SOURCE DATA »
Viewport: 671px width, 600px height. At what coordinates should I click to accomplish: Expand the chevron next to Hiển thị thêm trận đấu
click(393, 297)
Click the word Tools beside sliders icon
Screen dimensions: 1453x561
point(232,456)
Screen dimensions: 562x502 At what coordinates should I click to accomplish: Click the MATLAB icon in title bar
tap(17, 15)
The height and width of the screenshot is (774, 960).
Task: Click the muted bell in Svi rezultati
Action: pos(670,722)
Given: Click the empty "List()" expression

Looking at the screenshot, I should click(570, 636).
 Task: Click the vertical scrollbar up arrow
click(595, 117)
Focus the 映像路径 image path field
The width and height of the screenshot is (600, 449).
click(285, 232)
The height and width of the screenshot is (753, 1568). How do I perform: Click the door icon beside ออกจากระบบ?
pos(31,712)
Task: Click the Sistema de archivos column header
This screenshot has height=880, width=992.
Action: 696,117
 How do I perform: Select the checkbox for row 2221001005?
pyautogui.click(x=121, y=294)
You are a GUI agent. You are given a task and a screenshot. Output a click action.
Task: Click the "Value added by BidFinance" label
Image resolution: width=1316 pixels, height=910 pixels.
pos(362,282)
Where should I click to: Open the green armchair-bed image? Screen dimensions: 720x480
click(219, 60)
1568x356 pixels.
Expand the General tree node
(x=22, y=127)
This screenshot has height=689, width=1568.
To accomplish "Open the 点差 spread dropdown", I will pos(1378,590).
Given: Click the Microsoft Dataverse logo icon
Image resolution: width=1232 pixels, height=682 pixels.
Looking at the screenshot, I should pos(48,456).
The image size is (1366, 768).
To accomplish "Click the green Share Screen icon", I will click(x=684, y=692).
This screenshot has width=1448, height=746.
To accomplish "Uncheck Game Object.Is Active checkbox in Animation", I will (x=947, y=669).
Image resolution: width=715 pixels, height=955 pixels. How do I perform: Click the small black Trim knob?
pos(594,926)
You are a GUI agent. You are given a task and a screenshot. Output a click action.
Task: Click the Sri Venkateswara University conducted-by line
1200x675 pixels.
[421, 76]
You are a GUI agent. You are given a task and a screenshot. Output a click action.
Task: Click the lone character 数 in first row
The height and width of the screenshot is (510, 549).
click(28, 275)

WHAT YOU SHOULD DO » All of the material above is to be retyped word for word.

WORKED SOLUTION »
Viewport: 671px width, 600px height. At what coordinates should I click to accomplish: Expand the chevron next to Hiển thị thêm trận đấu
click(393, 297)
Click the word Tools beside sliders icon
Screen dimensions: 1453x561
point(232,456)
Screen dimensions: 562x502 At what coordinates should I click to accomplish: Click the MATLAB icon in title bar
tap(17, 15)
The height and width of the screenshot is (774, 960).
Task: Click the muted bell in Svi rezultati
Action: pos(670,722)
Given: Click the empty "List()" expression

Looking at the screenshot, I should click(570, 636).
 Task: Click the vertical scrollbar up arrow
click(595, 117)
Focus the 映像路径 image path field
The width and height of the screenshot is (600, 449).
click(285, 232)
The height and width of the screenshot is (753, 1568). How do I perform: Click the door icon beside ออกจากระบบ?
pos(31,712)
Task: Click the Sistema de archivos column header
This screenshot has height=880, width=992.
Action: 696,117
 How do I perform: Select the checkbox for row 2221001005?
pyautogui.click(x=121, y=294)
You are a GUI agent. You are given a task and a screenshot. Output a click action.
Task: Click the "Value added by BidFinance" label
Image resolution: width=1316 pixels, height=910 pixels.
pos(362,282)
Where should I click to: Open the green armchair-bed image? Screen dimensions: 720x480
click(219, 60)
1568x356 pixels.
Expand the General tree node
(x=22, y=127)
This screenshot has height=689, width=1568.
To accomplish "Open the 点差 spread dropdown", I will pos(1378,590).
Given: Click the Microsoft Dataverse logo icon
Image resolution: width=1232 pixels, height=682 pixels.
Looking at the screenshot, I should pos(48,456).
The image size is (1366, 768).
To accomplish "Click the green Share Screen icon", I will click(x=684, y=692).
This screenshot has width=1448, height=746.
To accomplish "Uncheck Game Object.Is Active checkbox in Animation", I will (x=947, y=669).
Image resolution: width=715 pixels, height=955 pixels. How do I perform: Click the small black Trim knob?
pos(594,926)
You are a GUI agent. You are given a task and a screenshot. Output a click action.
Task: Click the Sri Venkateswara University conducted-by line
1200x675 pixels.
[421, 76]
You are a GUI agent. You are given a task and a screenshot. Output a click action.
Task: Click the lone character 数 in first row
The height and width of the screenshot is (510, 549).
click(28, 275)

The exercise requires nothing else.